BigQueryConfig(**data: Any) : Configuration for BigQuery.

Create a new model by parsing and validating input data from keyword arguments.

Raises [ValidationError][pydantic_core.ValidationError] if the input data cannot be validated to form a valid model.

self is explicitly positional-only to allow self as a field name.

Ancestors (in MRO)

  • airbyte.shared.sql_processor.SqlConfig
  • pydantic.main.BaseModel
  • abc.ABC

Descendants

  • airbyte.caches.bigquery.BigQueryCache

Class variables

credentials_path: str | None : The path to the credentials file to use. If not passed, falls back to the default inferred from the environment.

database_name: str : The name of the project to use. In BigQuery, this is equivalent to the database name.
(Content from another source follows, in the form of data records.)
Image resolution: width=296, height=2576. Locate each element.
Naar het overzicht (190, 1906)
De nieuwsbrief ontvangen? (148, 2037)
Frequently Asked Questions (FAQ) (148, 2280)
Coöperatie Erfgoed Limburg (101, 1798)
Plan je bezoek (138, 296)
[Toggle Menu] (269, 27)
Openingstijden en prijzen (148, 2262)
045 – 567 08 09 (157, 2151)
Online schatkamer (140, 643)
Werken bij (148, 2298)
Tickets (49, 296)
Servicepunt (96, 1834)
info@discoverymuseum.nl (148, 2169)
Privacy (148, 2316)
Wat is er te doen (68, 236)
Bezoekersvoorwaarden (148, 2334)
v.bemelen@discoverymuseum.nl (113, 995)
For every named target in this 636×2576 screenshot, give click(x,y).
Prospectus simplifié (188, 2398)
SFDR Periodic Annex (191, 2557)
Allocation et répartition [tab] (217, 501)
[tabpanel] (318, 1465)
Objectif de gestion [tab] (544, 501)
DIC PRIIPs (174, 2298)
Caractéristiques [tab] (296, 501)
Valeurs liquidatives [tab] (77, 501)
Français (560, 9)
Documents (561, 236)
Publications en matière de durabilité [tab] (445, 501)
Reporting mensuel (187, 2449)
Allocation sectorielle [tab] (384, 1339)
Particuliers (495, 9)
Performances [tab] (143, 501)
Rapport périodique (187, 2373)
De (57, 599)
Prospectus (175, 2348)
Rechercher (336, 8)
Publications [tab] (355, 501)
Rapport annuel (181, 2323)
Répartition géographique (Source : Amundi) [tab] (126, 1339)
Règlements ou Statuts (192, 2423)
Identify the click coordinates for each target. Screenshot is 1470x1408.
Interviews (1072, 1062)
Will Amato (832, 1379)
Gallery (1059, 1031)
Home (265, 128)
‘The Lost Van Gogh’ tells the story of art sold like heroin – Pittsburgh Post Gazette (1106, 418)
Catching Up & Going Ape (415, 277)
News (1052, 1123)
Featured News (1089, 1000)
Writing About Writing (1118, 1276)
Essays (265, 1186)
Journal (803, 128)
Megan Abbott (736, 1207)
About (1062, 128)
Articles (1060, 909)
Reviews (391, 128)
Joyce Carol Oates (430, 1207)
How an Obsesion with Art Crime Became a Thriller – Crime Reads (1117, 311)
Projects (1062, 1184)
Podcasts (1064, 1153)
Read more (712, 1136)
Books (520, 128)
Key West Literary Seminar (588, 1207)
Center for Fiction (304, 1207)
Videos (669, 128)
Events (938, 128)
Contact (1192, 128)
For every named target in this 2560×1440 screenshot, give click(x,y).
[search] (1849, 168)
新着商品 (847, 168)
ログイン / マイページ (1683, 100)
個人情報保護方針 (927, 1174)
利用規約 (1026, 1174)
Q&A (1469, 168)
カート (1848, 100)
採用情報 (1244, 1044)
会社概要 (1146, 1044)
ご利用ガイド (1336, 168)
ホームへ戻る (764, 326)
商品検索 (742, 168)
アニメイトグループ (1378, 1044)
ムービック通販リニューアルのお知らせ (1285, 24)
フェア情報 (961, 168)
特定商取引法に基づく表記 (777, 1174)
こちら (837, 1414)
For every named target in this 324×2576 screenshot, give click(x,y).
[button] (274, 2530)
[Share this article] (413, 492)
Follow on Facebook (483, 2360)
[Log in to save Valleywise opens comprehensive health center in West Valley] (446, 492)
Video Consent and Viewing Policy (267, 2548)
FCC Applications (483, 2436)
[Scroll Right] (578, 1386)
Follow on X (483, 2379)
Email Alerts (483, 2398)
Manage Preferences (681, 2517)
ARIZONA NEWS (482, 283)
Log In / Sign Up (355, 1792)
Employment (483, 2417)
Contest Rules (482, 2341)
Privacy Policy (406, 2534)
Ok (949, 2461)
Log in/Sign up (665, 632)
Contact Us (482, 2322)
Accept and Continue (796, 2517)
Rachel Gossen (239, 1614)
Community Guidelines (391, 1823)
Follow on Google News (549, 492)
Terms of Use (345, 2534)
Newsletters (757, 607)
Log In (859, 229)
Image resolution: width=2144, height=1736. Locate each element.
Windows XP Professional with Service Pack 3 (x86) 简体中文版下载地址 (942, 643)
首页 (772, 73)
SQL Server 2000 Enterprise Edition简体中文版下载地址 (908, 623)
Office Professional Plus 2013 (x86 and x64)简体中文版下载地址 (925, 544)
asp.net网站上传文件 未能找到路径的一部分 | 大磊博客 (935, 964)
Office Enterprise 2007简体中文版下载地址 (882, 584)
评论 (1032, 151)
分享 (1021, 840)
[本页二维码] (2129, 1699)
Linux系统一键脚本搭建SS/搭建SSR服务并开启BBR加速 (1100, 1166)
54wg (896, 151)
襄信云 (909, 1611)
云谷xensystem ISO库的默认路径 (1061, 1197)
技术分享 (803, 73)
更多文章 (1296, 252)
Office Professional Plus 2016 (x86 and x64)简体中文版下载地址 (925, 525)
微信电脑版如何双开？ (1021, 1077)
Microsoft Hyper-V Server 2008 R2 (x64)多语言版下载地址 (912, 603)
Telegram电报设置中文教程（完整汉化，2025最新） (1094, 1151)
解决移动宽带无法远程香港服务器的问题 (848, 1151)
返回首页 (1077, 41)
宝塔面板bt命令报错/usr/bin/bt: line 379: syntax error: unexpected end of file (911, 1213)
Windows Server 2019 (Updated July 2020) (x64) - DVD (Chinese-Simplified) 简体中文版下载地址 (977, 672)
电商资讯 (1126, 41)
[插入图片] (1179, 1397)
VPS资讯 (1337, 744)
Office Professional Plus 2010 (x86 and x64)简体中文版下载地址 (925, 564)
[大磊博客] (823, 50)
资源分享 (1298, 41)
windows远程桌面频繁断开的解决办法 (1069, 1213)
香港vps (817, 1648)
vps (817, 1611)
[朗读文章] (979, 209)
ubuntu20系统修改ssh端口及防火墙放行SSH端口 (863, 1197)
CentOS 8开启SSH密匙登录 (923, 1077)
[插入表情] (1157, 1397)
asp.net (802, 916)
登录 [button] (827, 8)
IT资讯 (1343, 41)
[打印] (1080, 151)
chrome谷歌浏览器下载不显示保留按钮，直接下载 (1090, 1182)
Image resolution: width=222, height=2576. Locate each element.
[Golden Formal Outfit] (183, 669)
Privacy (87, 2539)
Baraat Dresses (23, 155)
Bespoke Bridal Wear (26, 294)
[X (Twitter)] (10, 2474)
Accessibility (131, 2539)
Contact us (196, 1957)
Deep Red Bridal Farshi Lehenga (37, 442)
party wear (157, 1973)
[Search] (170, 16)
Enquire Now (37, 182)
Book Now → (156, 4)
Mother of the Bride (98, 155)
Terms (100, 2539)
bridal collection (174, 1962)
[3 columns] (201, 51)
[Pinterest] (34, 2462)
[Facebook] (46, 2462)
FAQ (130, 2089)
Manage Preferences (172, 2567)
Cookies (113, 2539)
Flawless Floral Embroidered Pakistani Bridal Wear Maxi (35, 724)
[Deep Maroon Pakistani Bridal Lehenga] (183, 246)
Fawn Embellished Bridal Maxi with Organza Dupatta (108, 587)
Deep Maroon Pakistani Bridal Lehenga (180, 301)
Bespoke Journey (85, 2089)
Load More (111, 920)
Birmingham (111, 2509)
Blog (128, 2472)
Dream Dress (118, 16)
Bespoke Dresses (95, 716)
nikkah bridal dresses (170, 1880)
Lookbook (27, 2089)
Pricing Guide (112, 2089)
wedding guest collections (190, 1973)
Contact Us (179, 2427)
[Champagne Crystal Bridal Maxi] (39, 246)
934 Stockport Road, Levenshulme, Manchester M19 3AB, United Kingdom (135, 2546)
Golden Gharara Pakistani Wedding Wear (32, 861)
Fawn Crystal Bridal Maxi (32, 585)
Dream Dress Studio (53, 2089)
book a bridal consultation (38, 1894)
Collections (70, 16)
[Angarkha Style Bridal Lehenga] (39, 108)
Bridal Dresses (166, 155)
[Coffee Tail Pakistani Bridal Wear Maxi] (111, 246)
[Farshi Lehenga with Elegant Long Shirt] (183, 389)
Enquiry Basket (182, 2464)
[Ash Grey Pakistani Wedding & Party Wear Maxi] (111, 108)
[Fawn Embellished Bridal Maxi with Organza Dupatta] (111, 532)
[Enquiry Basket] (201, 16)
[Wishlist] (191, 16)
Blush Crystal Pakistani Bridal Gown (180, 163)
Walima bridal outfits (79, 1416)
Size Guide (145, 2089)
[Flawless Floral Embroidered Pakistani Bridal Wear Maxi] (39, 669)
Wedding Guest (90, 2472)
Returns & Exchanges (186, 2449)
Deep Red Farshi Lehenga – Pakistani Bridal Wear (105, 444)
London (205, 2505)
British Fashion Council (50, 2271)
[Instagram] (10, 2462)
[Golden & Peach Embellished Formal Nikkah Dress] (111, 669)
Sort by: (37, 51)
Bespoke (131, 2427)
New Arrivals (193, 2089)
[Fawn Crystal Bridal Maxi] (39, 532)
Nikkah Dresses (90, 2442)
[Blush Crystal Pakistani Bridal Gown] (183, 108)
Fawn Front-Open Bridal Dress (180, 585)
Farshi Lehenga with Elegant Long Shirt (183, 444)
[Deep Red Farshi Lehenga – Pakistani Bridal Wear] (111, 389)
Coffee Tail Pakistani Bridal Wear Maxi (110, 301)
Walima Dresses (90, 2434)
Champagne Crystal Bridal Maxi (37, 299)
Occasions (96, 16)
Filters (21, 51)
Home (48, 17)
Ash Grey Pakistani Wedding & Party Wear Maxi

dataset_location: str : The geographic location of the BigQuery dataset (e.g., 'US', 'EU', etc.). Defaults to 'US'. See: https://cloud.google.com/bigquery/docs/locations

model_config :

Instance variables

dataset_name: str : Return the dataset name (alias of self.schema_name).

project_name: str : Return the project name (alias of self.database_name).

Methods

get_database_name(self) ‑> str : Return the name of the database. For BigQuery, this is the project name.

get_sql_alchemy_url(self) ‑> airbyte.secrets.base.SecretString : Return the SQLAlchemy URL to use.

We suppress warnings about unrecognized JSON type. More info on that here:

get_vendor_client(self) ‑> google.cloud.bigquery.client.Client : Return a BigQuery python client.